Origin of DNA compaction

As a repeating unit in eukaryotic chromatin, a nucleosome wraps DNA in superhelical turns around a histone octamer. Mattiroli et al. present the crystal structure of an archaeal histone-DNA complex in which the histone-mediated DNA geometry is exactly the same as that in the nucleosome. Comparing features of archaeal and eukaryotic chromatin structures offers important insights into the evolution of eukaryotic nucleosomes.
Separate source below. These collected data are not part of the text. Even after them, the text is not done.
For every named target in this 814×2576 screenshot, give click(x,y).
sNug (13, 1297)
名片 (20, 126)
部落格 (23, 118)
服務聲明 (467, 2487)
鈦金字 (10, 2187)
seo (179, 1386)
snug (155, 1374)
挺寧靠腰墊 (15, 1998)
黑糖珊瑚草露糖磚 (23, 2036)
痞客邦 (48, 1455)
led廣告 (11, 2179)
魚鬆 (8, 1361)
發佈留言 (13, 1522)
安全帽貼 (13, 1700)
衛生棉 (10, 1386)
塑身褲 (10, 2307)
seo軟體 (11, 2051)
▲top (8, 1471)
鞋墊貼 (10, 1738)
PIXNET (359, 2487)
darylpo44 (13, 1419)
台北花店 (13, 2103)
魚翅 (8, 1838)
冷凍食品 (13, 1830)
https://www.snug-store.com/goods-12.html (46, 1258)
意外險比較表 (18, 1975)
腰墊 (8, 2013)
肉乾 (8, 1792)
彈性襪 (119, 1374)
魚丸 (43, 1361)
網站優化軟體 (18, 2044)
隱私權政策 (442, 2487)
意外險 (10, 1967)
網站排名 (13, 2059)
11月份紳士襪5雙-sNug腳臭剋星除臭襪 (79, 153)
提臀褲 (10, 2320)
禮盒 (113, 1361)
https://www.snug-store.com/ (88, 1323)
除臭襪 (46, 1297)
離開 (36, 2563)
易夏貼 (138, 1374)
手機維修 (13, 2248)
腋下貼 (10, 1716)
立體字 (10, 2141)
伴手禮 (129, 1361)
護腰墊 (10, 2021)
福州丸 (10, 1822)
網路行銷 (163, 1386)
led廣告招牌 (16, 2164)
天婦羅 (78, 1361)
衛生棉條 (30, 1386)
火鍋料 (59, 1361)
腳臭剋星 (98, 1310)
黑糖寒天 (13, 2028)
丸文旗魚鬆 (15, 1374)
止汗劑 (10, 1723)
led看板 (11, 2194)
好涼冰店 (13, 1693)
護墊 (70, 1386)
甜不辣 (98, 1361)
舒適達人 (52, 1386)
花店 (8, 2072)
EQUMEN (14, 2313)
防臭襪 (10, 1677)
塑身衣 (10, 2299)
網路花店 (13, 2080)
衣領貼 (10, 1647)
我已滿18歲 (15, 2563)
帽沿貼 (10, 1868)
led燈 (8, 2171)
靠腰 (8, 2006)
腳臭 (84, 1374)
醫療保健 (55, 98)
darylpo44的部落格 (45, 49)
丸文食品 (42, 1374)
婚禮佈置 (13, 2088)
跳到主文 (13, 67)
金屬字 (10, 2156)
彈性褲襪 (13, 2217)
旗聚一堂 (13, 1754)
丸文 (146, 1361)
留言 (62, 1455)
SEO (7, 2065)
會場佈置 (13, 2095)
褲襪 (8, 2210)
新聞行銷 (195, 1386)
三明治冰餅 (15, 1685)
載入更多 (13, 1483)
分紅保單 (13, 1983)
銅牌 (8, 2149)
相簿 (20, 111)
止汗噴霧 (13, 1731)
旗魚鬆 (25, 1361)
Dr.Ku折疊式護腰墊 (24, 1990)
Science, this issue p. 609


Small basic proteins present in most Archaea share a common ancestor with the eukaryotic core histones. We report the crystal structure of an archaeal histone-DNA complex. DNA wraps around an extended polymer, formed by archaeal histone homodimers, in a quasi-continuous superhelix with the same geometry as DNA in the eukaryotic nucleosome. Substitutions of a conserved glycine at the interface of adjacent protein layers destabilize archaeal chromatin, reduce growth rate, and impair transcription regulation, confirming the biological importance of the polymeric structure. Our data establish that the histone-based mechanism of DNA compaction predates the nucleosome, illuminating the origin of the nucleosome.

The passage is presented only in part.